__Work item__
Using the listing, copy each whole line that features "agent".
####
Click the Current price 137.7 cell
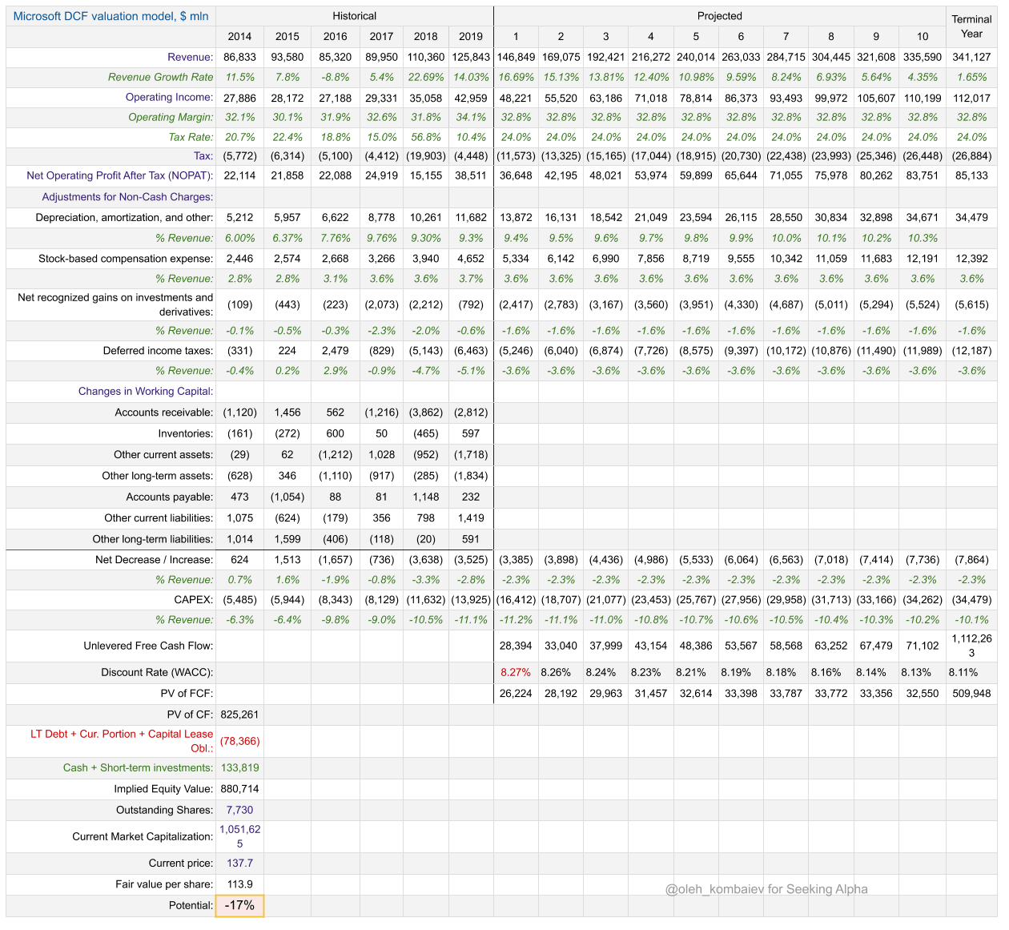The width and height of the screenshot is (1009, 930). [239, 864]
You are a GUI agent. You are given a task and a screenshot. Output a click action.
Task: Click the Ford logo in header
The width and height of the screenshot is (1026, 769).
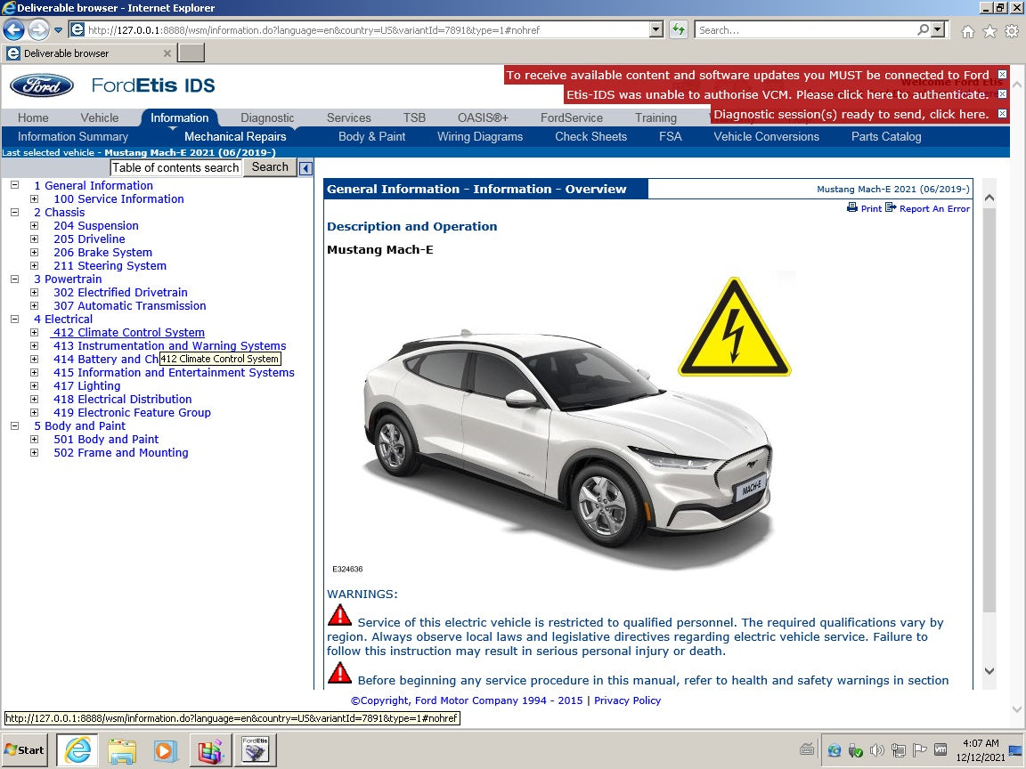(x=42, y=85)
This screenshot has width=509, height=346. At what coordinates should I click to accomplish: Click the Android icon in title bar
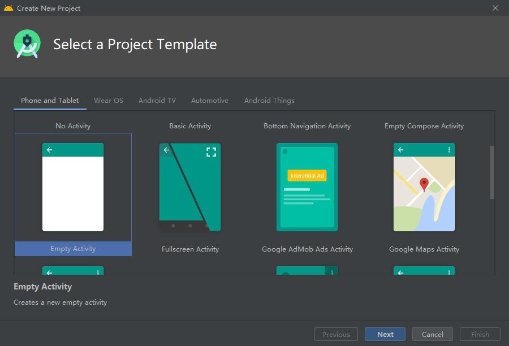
####
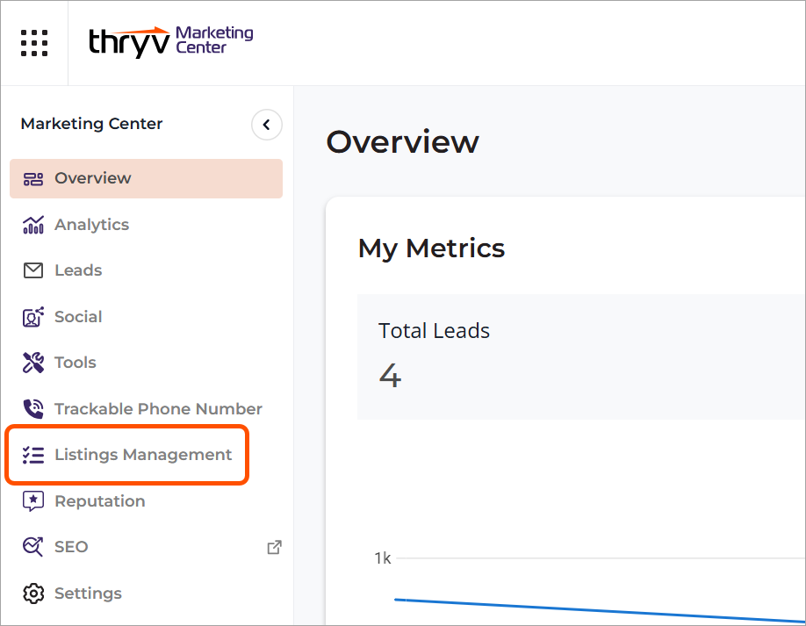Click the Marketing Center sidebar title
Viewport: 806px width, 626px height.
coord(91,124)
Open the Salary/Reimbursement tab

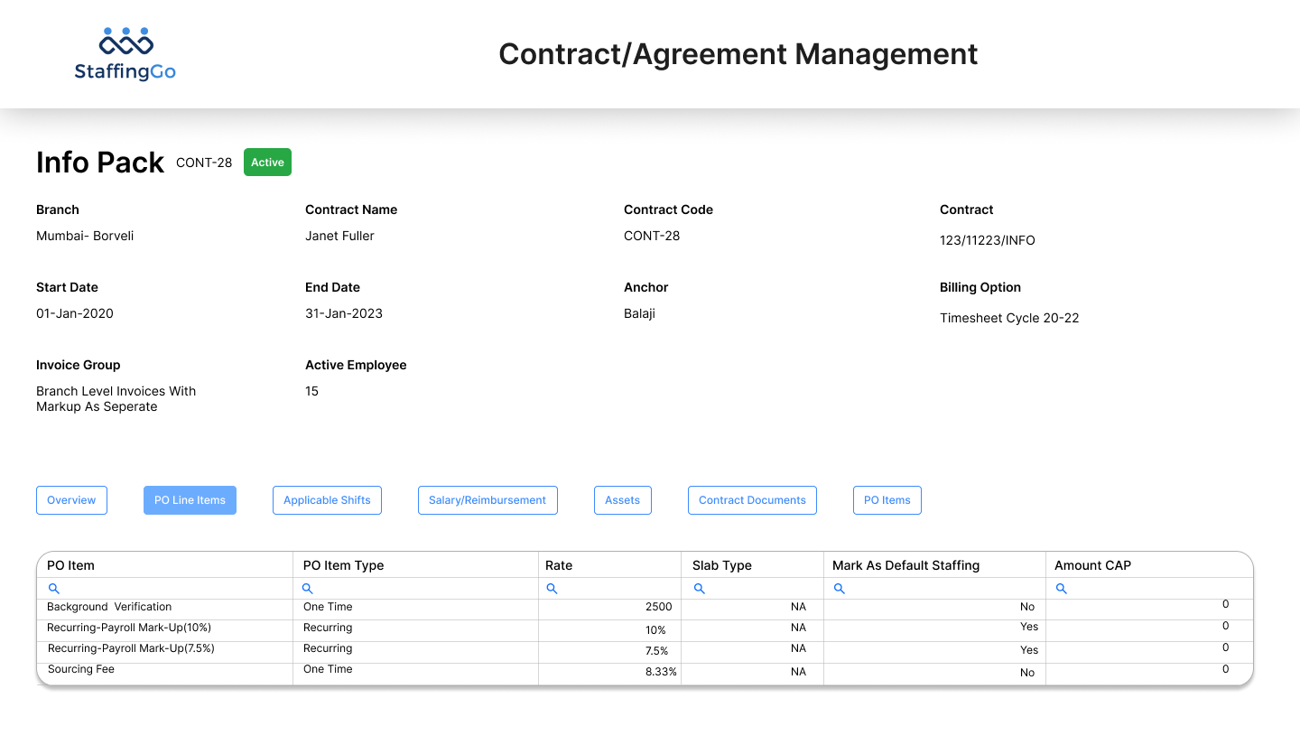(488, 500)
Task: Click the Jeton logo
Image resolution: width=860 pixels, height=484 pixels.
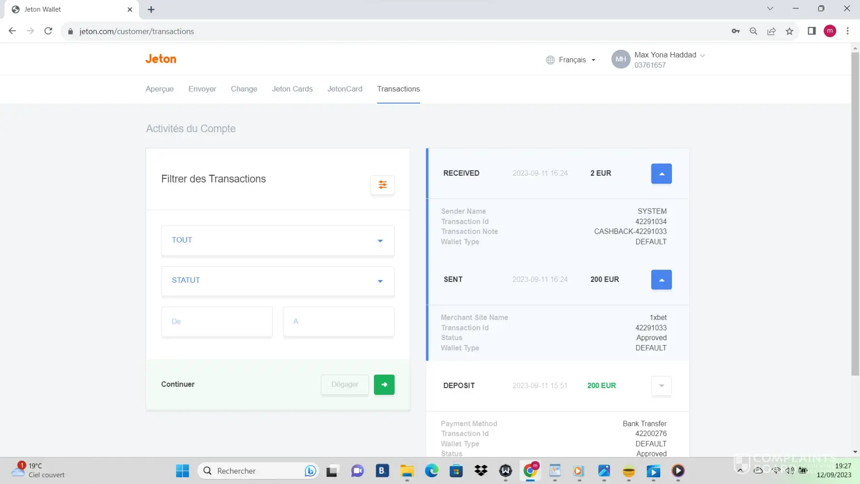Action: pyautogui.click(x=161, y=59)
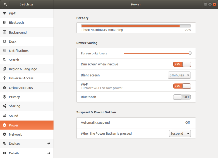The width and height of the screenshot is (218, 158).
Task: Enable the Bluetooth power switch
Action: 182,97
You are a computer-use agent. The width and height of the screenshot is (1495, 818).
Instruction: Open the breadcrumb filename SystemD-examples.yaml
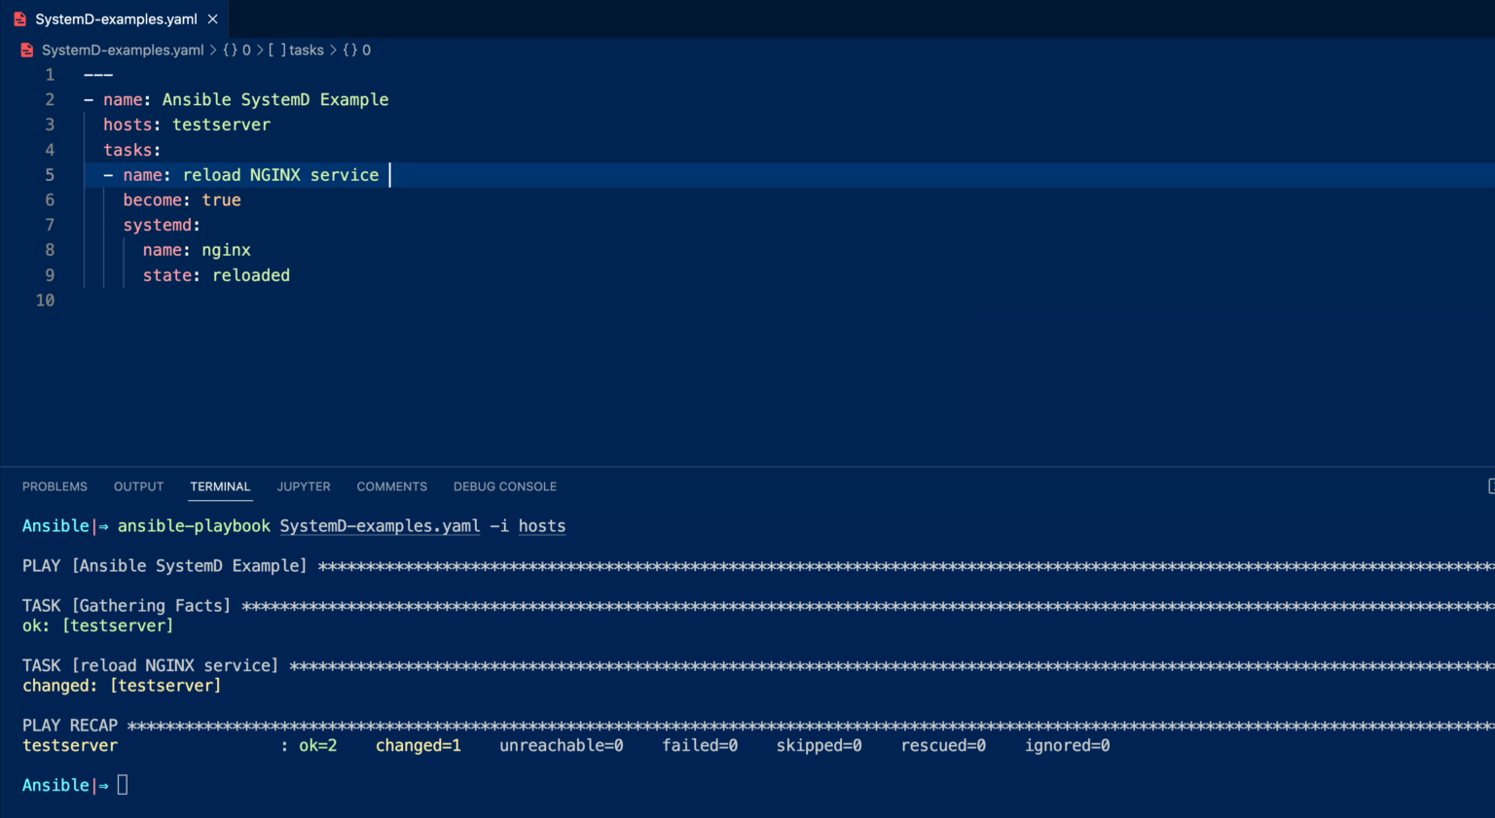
####
__Reply__
You are a GUI agent. You are given a task and a screenshot. Output a click action.
You are a computer-use agent. The width and height of the screenshot is (1495, 818).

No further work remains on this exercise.